Trzymam z całych sił ja zawsze jakoś naiwnie wierzę, że siła jest w nas, że trzeba wierzyć, za wszelka cenę, ze wiara potrafi zdziałać cuda. Wierzysz Swk, dziękuję
Dzisiaj znowu Smerfetka wpadła w ręce Kłujkujących Cioć. Jak się okazało, dostała wczoraj caniserin, dostaje też neupogen i tfx oraz standardowo wszystkie przezigiełkowe kolorki świata. Płyn brzuszkowy zdążył sam się wsiorbać. Wczoraj mała miała 1,3 tys. leukocytów, raczej jest to panleukopenia, tylko o lżejszym przebiegu. Dostała nawet apetytu, podjadła w gabinecie convalescence'a i hills'a a/d. Póki może jeść, będzie co 2h podjadać, wspomaga ją dodatkowo podana cerenia (p/wymiotnie). Jeśli pojawi się odruch wymiotny - karmimy przezkabelkowo. Musi się udać, mała ma taką siłę w sobie i wolę życia, że nie może być inaczej
No i nie skończyło się tej nocy na jednej qpce, mała ma po jedzonku biegunkę i to solidną, a smród dokładnie jak ze starych rur kanalizacyjnych. Wyciekło z niej więcej, niż udało się w nią wlać, więc znów tankuję biedactwo z kabelka.. Póki co qpale bez widocznych dodatków krwi..

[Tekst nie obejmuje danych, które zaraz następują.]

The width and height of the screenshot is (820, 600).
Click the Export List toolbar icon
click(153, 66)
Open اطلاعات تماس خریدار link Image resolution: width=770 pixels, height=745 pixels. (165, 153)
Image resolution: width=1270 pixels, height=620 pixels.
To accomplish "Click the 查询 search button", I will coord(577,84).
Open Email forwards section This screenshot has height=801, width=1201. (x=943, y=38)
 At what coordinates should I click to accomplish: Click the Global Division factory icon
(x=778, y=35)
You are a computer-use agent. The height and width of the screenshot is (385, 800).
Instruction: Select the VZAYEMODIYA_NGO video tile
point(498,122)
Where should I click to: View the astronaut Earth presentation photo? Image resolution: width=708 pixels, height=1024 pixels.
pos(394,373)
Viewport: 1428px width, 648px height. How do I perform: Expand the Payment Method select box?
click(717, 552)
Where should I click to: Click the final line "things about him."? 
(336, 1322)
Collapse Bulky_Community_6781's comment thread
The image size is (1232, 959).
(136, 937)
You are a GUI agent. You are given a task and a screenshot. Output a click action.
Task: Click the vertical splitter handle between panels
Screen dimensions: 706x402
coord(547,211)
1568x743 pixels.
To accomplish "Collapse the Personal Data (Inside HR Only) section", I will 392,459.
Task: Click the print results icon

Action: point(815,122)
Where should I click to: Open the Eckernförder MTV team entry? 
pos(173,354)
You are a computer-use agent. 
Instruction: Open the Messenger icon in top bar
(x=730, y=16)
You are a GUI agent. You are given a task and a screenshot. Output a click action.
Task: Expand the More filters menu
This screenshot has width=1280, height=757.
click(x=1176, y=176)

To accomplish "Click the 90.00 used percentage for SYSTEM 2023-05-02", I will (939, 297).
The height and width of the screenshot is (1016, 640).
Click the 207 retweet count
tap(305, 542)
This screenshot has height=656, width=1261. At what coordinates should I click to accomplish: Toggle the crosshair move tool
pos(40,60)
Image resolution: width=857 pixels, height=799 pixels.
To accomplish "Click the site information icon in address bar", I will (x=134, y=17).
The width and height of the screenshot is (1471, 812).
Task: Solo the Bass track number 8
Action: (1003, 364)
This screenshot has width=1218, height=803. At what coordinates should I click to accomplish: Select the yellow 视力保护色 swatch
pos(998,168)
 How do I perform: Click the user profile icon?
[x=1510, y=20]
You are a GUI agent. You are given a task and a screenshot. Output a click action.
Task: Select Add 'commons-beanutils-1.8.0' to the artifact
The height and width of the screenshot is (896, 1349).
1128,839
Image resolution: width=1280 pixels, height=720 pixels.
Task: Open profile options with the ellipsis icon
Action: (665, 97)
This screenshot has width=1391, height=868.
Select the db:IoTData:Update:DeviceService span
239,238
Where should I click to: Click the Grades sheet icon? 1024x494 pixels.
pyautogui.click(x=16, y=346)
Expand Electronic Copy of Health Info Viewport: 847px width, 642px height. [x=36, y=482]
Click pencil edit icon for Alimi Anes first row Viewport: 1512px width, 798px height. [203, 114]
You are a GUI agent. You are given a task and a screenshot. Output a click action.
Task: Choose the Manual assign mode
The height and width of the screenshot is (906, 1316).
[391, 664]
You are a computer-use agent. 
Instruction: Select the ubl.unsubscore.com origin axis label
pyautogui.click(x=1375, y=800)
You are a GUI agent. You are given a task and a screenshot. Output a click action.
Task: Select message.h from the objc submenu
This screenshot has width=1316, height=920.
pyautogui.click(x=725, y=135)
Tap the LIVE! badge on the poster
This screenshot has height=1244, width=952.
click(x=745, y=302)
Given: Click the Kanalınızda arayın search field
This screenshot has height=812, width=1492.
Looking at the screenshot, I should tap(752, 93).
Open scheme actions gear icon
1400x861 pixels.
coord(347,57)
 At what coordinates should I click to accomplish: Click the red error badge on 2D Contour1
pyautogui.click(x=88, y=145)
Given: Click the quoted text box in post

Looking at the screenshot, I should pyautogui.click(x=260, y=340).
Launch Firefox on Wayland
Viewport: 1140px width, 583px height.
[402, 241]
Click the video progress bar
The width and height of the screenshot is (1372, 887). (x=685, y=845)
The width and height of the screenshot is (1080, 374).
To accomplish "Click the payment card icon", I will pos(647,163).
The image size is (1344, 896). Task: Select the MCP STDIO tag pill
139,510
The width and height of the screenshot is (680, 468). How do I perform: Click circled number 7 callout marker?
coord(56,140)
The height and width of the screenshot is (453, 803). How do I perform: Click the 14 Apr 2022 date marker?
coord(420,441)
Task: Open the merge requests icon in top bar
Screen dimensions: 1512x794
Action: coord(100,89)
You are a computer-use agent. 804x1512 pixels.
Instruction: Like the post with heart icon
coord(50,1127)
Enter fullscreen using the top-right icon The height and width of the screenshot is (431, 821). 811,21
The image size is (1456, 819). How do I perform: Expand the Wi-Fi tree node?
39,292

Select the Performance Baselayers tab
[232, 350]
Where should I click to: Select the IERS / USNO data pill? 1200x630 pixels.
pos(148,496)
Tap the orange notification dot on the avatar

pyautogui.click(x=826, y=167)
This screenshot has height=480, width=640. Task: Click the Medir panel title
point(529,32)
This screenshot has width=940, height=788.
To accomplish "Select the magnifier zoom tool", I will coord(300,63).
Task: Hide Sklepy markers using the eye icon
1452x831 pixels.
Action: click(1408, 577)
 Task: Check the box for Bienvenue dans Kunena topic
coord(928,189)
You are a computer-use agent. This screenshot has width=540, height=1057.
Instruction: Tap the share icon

Edit: Obyło się bez wymiotów, ale mimo to i tak mała jest solidnie wycieńczona..
Standardowo mała była dziś u Cioci CoolCaty, dostała serię kłujpupków oraz dopyszcznie Metadiar na miejscu i na drogę. Przy okazji udało się wymienić kaniulę na cieńszy i krótszy neoflon, który nie powinien się już tak na przegubie łapki zaciskać i przytykać, jak przy poprzednim wkłuciu.. no i tamta łapka Smerfetce w końcu odpocznie. Niedawno mała znów zrobiła qpkę, poszło jakieś 10-15ml brązowej śmierdziuchowatej "wody".. Całą dupkę i nóżki sobie ufajdała.. Ale wujek niezwłocznie doczyścił maluszka i "zdjął" brązowe "skarpetki" A trafiła wprost genialnie, bo akurat jadłem frytki
W nocy nie było żadnych qpek.. Mała miała wczoraj temperaturę podajże 37,5 u Ani, nie pamiętam już dobrze. W nocy było 37,8, teraz tak samo. Dogrzewam ją więc ze wszystkich stron, wlew też dostaje ciepły, o temp. 30-35 st.C. Tak więc lekki kryzys.